Я взбеленился не от боли, а от обиды и унижения, грубо вырвал из рук матери тряпку, швырнул в угол.
— Навязались вы, окаянные, на мою голову! — запричитала мать. — Зима идет — чем я вас кормить буду!..
Не помня себя, я кричал ей, что она злая и сживает всех нас, в том числе и отца, со свету. Это была неправда: мать жалела нас одинаково, она больше, чем отец, ухаживала за нами, изворачивалась, борясь с нуждой, кормила, поила и обшивала нас и все это на добытые всякими ухищрениями средства. Но я вопил, как одержимый, что убегу из дому в степь, в город, куда глаза глядят.
— Видимо, вспомнив мелодраматические сцены из прочитанных романов, я выкрикивал противно визгливым (сам это чувствовал) голосом явно заимствованные из книг чужие слова:
— Как ты смеешь называть меня лодырем?.. Я не ем твоего хлеба!
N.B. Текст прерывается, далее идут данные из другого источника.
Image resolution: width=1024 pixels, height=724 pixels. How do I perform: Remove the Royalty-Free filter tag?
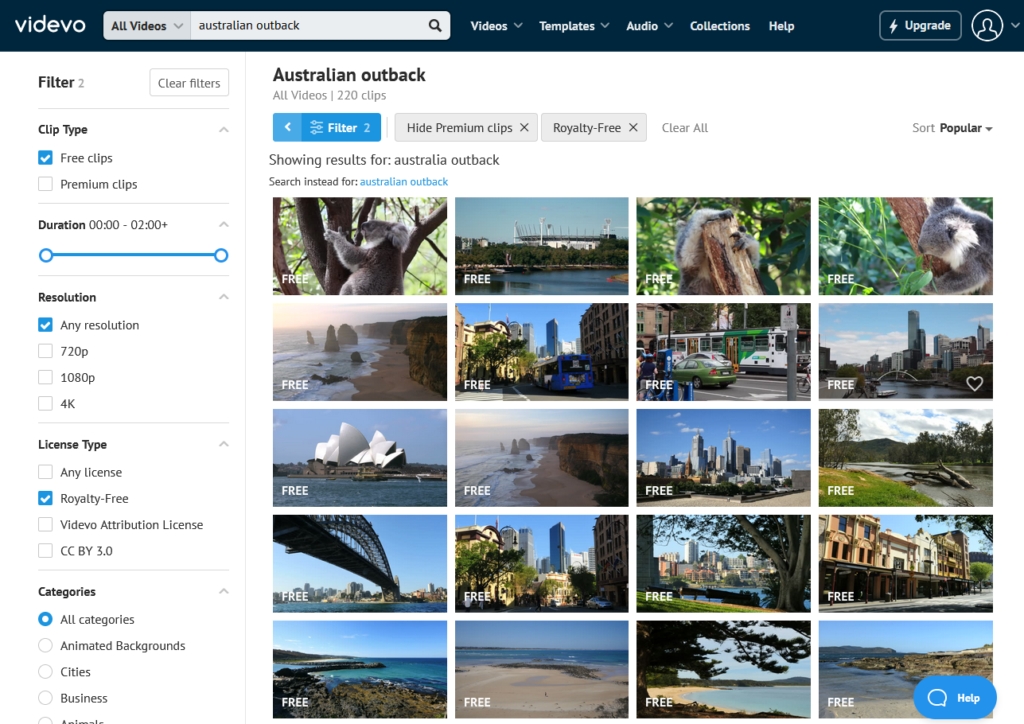coord(633,128)
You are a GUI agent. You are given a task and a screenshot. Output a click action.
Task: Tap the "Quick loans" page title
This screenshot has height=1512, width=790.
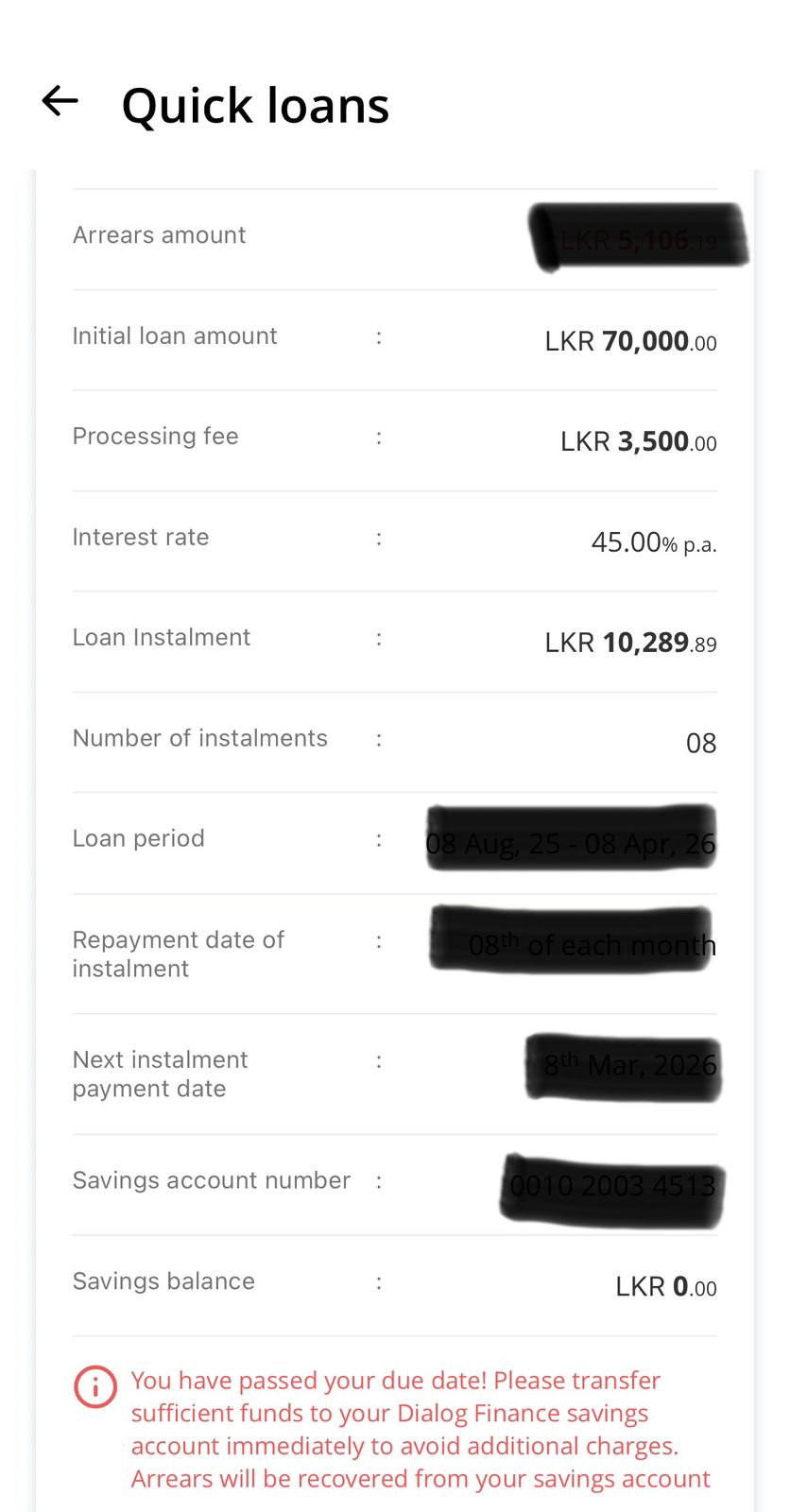point(255,105)
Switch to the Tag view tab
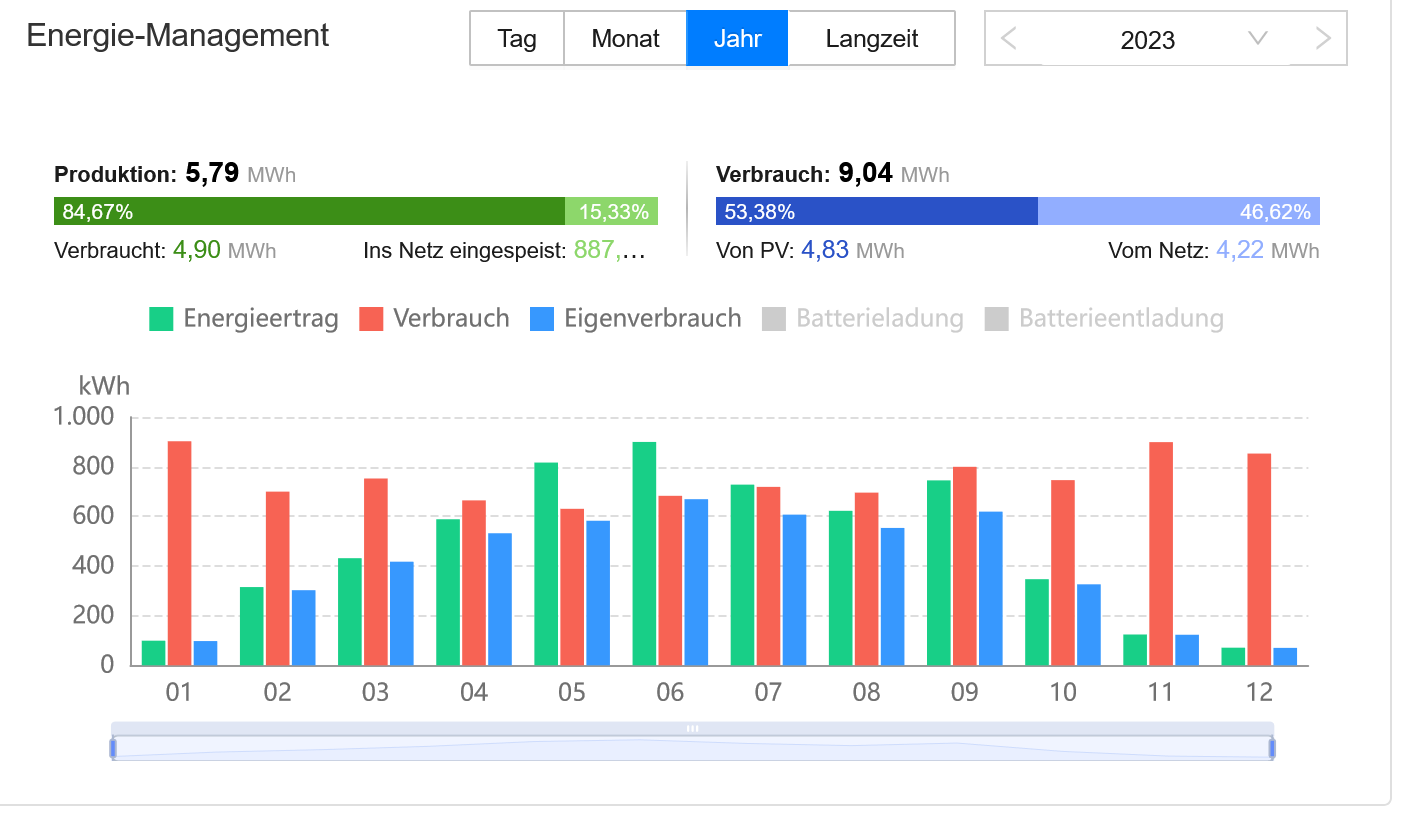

Я сам заработаю себе, вот увидишь! Я к Рыбиным пойду в машинисты… В ремонт… на станцию…
Задохнувшись от негодования, я выбежал из нашей кухоньки во двор.
Уже развиднелось, сеял унылый ноябрьский дождь. Я был без шапки и тут только заметил, что второпях натянул дырявые сапоги на босу ноту и напялил ветхое пальтишко, в котором ходил еще в школу.
Дождь сразу остудил мою голову. Мне стало стыдно: и чего я так разошелся?
А тут мать, выбежав из кухни, крикнула мне вслед:
— Вернись! Шапку забыл! Простудишься!
Она сунула мне в руки шапку. Я смущенно и все еще хмуро взглянул на нее, а она смотрела на меня жалобно и виновато.
Обида еще бушевала в моей груди, но приступ гнева стихал. Я стоял посредине двора в нерешительности. Куда идти? Самого умного и опытного в житейских делах моего наставника — Ивана Каханова — не было: он учился в Новочеркасске. Рогов уехал с дедом в город плотничать. Афоня Шилкин, бахвал и задавака, ничего путного не мог посоветовать. У его отца тоже было не меньше ртов. Да и на кого и на что жаловаться? На нашу бедность? На то, что я, закончив училище, сижу на отцовской шее?